A qualifications reset could boost diversity

A reset on which actual skills are needed to fill knowledge-worker jobs could have major implications for how employers find talent in the years ahead, and open opportunities for the two-thirds of Americans without a college education, according to the HBR/Burning Glass study.

“Based on these trends, we project that an additional 1.4 million jobs could open to workers without college degrees over the next five years,” the report said.

On the rise now: the importance of certification programs, a trend that’s apparent in CompTIA’s recent survey of HR leaders. Net support for eliminating or relaxing degree requirements in hiring increased from 76% to 85% this year; 76% say certifications are now a factor in IT hiring; and 47% expect certifications to become even more important as a candidate evaluation tool.

“I have two degrees, and I can tell you everything I learned in both degrees — even before I graduated — was obsolete. Tech leaders have created their own talent shortage by refusing to hire skilled, diverse professionals who possess certification training,” said Ida Byrd-Hill, CEO and founder of Automation Workz.

Ida Byrd-Hill

 

 

Automation Workz

Ida Byrd-Hill, CEO and founder of Automation Workz

Automation Workz offers reskilling or upskilling programs in tech and cybersecurity to corporations and individuals. The company also offers executive coaching and a diversity culture audit to determine a company’s inclusivity and how to increase it.

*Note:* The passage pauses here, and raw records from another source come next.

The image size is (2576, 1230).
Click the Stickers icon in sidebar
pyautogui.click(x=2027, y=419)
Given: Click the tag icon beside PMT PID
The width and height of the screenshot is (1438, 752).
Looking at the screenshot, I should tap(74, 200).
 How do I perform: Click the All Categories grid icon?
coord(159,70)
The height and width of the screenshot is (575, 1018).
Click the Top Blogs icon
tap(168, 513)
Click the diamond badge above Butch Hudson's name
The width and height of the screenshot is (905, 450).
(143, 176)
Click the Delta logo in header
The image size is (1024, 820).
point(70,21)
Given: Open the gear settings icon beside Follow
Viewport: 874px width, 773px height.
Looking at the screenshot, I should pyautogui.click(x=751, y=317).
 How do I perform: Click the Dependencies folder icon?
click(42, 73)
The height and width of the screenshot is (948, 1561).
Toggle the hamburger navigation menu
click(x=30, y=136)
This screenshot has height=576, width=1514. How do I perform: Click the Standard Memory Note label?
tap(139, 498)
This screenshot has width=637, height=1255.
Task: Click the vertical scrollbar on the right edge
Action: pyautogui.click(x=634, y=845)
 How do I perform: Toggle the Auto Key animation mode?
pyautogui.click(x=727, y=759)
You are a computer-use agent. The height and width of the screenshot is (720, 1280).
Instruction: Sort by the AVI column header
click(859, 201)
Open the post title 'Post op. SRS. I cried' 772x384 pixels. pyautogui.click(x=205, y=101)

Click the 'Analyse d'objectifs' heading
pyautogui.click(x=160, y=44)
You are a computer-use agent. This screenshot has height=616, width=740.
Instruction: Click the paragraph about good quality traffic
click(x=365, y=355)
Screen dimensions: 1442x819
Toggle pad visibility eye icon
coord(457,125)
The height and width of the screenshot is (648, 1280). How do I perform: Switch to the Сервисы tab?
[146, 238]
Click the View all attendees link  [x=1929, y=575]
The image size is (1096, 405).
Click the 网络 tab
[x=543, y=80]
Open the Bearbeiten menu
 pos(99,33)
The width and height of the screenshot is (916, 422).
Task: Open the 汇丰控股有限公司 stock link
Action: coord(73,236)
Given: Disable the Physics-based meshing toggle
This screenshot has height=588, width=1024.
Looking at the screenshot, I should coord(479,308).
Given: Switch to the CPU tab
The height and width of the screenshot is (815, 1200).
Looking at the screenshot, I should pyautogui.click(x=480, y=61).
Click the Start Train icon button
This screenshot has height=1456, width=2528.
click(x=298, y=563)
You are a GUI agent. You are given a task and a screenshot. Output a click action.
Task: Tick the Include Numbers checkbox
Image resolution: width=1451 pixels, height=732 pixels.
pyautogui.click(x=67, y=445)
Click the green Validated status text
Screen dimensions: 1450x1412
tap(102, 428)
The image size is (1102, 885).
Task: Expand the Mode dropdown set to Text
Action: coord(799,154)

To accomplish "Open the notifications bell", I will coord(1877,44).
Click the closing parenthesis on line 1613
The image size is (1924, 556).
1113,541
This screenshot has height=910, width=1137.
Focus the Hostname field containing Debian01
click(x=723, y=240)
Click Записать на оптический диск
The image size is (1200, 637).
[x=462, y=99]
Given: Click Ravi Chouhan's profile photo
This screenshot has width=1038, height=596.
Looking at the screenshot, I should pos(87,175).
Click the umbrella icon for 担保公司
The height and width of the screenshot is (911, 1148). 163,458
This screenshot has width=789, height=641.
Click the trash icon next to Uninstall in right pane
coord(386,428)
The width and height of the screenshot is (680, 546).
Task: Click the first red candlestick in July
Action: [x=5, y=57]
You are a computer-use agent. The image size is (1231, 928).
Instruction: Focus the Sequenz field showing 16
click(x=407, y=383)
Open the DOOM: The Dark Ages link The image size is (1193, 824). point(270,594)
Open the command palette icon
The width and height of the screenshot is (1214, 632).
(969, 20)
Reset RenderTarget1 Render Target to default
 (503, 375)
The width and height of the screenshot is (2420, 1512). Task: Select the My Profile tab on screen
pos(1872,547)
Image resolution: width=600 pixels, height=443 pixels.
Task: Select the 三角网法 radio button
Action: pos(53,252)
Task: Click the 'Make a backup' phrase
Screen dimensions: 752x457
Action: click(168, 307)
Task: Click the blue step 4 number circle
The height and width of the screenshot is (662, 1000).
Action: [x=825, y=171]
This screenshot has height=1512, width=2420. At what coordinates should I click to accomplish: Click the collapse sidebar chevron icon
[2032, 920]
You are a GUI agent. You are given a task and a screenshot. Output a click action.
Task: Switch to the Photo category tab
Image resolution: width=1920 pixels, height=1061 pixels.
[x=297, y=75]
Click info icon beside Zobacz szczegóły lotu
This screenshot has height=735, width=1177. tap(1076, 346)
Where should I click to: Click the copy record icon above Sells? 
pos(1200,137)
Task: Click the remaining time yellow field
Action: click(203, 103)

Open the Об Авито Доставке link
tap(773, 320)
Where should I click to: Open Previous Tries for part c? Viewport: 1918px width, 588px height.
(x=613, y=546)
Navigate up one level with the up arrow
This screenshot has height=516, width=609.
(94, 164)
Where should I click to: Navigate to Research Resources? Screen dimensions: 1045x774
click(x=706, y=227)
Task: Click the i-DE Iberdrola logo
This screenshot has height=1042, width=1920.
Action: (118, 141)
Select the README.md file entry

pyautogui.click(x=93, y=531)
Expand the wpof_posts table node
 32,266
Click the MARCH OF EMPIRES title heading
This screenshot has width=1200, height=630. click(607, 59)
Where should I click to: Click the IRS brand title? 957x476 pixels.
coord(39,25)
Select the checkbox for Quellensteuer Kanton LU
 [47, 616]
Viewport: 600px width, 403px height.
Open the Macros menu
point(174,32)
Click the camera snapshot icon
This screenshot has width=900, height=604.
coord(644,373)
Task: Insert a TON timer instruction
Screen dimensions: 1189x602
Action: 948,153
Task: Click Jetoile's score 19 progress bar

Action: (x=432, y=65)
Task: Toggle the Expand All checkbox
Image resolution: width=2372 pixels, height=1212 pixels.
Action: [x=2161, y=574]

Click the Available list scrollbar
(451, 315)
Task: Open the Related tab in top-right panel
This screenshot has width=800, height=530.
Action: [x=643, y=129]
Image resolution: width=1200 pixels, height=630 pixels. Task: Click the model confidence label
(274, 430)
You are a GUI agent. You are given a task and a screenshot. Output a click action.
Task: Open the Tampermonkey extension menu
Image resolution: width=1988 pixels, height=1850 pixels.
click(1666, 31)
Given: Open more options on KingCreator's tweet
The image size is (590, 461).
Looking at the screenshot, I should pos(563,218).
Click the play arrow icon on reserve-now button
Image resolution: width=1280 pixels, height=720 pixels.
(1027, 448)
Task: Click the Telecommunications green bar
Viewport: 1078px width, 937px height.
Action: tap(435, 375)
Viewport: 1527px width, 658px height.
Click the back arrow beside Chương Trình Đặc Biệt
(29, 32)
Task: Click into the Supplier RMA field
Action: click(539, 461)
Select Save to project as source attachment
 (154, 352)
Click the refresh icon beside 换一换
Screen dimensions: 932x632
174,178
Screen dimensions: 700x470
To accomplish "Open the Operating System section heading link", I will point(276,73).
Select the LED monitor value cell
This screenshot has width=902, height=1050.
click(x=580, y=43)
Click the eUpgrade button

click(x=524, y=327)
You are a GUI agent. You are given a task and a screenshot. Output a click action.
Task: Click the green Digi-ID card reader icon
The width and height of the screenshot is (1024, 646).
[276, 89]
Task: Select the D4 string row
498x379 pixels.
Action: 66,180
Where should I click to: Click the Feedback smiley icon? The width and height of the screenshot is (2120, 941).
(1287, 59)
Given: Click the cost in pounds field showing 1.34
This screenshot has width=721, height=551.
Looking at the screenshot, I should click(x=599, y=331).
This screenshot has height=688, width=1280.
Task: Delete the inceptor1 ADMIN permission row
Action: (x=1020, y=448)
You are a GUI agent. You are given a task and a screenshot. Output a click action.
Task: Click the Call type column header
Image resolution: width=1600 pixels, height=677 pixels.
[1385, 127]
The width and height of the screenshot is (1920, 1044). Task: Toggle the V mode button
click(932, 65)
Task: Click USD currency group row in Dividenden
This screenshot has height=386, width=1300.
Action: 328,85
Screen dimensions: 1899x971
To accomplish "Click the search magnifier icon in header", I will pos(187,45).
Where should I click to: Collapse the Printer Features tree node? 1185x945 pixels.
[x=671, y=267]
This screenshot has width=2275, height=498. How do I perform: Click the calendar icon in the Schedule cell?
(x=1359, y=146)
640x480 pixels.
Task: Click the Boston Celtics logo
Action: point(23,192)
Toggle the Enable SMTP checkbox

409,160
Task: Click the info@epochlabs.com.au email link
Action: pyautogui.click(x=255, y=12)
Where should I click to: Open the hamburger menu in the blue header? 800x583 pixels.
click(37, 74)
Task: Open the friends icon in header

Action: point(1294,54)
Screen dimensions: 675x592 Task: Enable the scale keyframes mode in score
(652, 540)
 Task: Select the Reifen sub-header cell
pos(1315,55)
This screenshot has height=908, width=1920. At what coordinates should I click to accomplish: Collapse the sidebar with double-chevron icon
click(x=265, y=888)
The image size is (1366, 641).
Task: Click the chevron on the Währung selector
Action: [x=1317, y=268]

Byrd-Hill, who is Black, founded Automation Workz in 2019 to offer post-secondary tech certifications to give African-Americans a clearer path into the tech industry. Born and raised in Flint, MI., Byrd-Hill graduated from the University of Michigan with a degree in economics and later got an MBA. She spent most of her career working in human resources and financial services, but also did coding in Cobol. One issue that bothered her: she didn’t see other people who looked like her in technology.

“Really, what pushed it over the edge is I was designing a video game…, and I wanted to transition it into a mobile game and I could not find a Black video game developer in Detroit to save my life,” she said. “I thought, I need to fix that.”